In an “Examination Guide” recently issued to all examining attorneys, the director of the USPTO announced that all pending and future trademark applications subject to refusal for disparagement should be suspended “while the constitutionality of these provisions remains in question and subject to potential Supreme Court review.”

Thus, despite the Federal Circuit’s ruling, THE SLANTS trademark application has been suspended and is not moving forward to registration at this point. Noting that the Federal Circuit’s decision remains subject to potential Supreme Court review, the director’s examination guide states: “Any suspension of an application based on the disparagement provision of Section 2(a) will remain in place until at least the last of the following occurs: (1) the period to petition for a writ of certiorari (including any extensions) in Tam [the Slants case] expires without a petition being filed; (2) a petition for certiorari is denied; or (3) certiorari is granted and the U.S. Supreme Court issues a decision.”

Rocking the Federal Circuit Process

Unsurprisingly unhappy with this result, the band recently went back to the Federal Circuit, asking the Court to order the director of the USPTO to follow the Federal Circuit’s ruling and move the application forward in the registration process. In response, to the band’s request (called a “Writ of Mandamus”), the USPTO argued that it has not taken any action inconsistent with the Federal Circuit’s ruling, because the Federal Circuit did not require the USPTO to take any particular action on the application, or act at all, by a specific date.

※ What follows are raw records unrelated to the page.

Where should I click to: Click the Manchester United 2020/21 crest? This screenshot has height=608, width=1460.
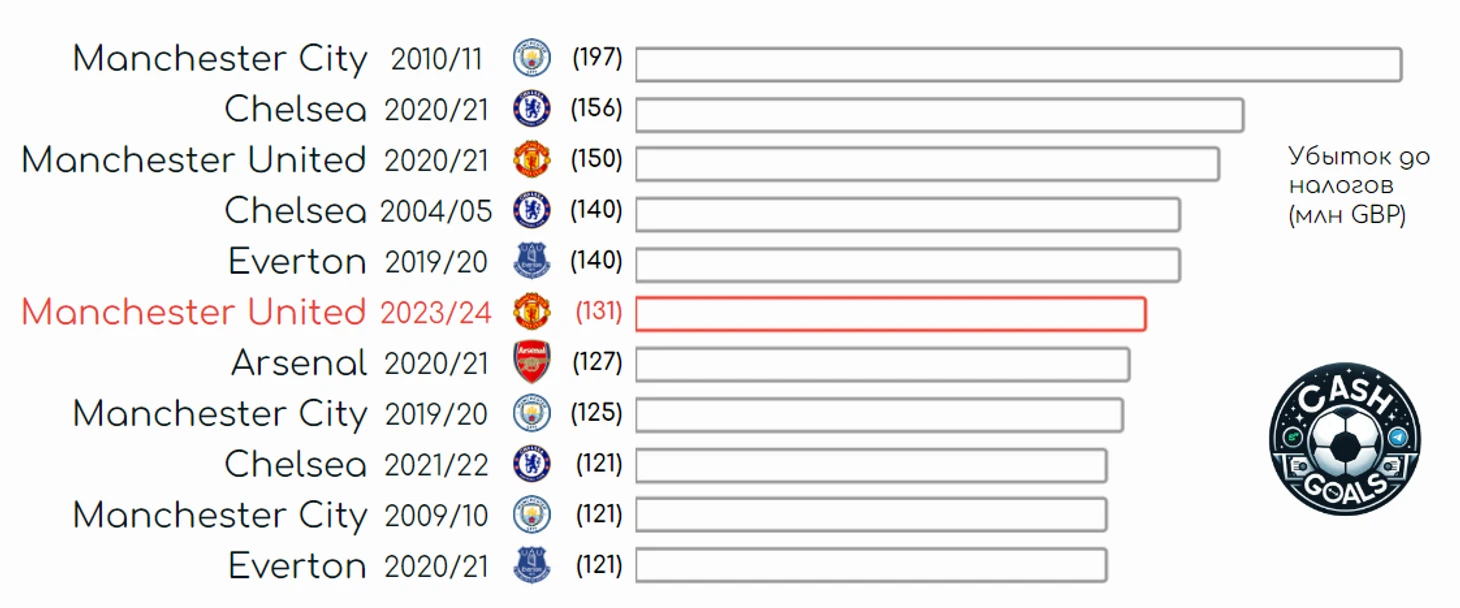click(532, 160)
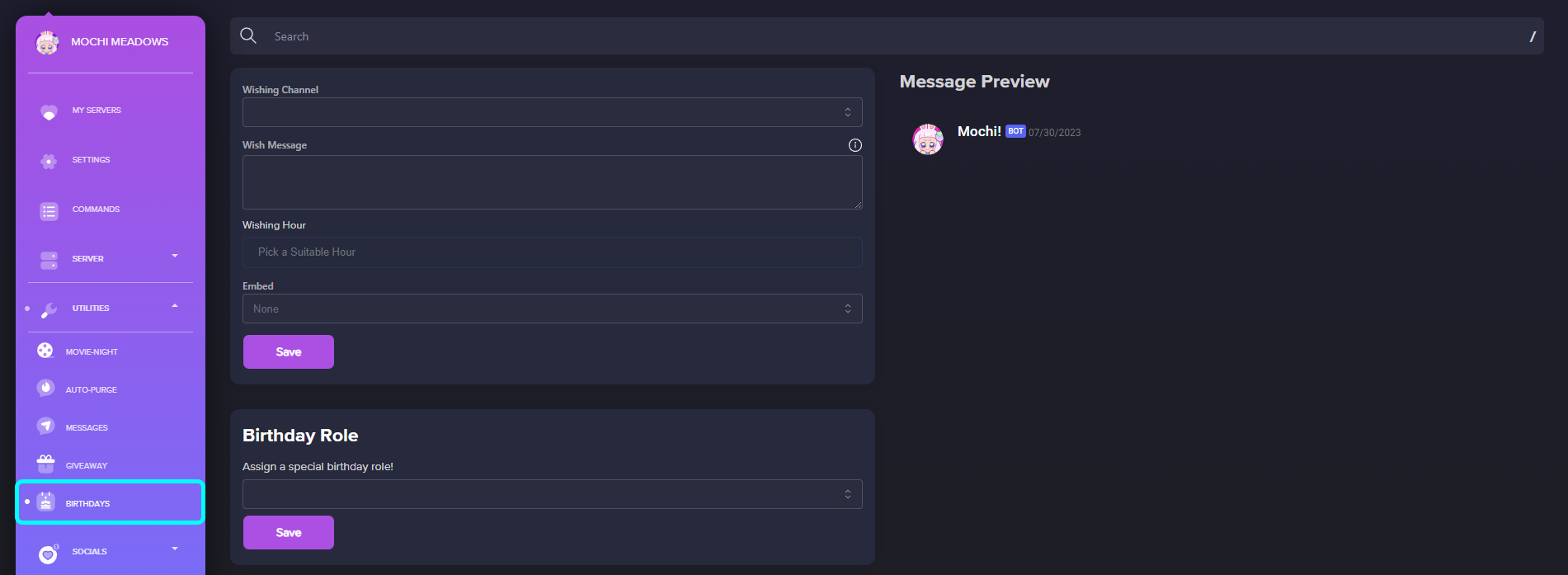Expand the Socials sidebar section
Image resolution: width=1568 pixels, height=575 pixels.
175,549
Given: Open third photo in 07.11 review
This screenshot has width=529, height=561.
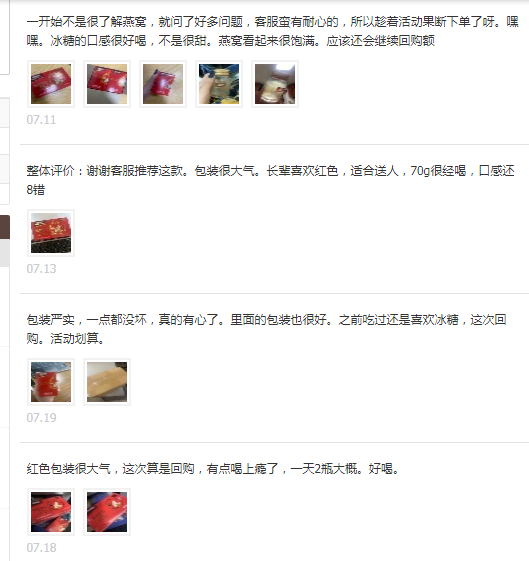Looking at the screenshot, I should click(x=163, y=84).
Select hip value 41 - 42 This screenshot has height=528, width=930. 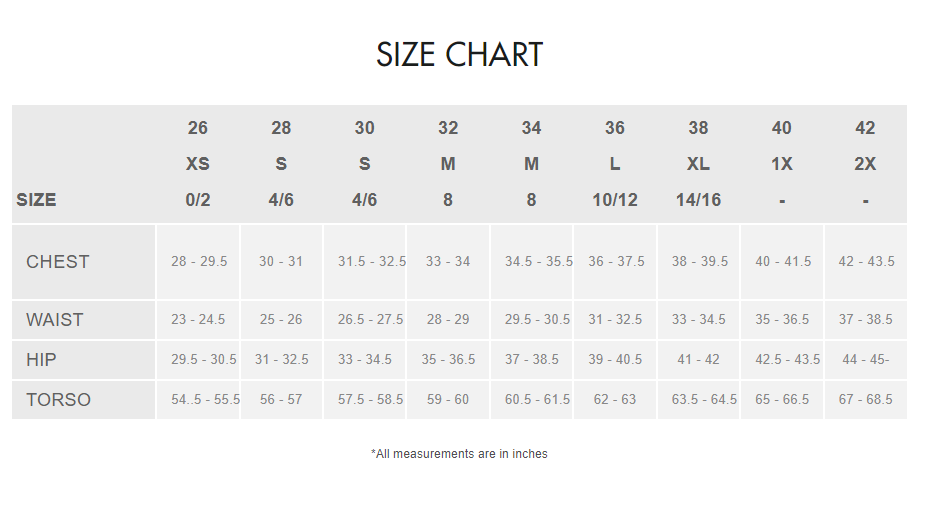pyautogui.click(x=698, y=360)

Noting that the USPTO has filed a request for an extension of time to file a petition seeking Supreme Court review and citing its longstanding regulations, the USPTO argued that the fact that a proceeding remains pending before a court is good cause to suspend the application. As an example, the USPTO noted that it has similarly suspended cancellation of the Redskins registrations at issue in Blackhorse v. Pro-Football, Inc. because the matter remains under review in the federal courts.

There’s lots to stay tuned for – the Fourth Circuit briefing in the Redskins case was completed in February, but oral argument has not yet been scheduled; the Federal Circuit has yet to issue its ruling on The Slants Writ of Mandamus; and the USPTO’s petition for review by the Supreme Court is now due on April 20, 2016.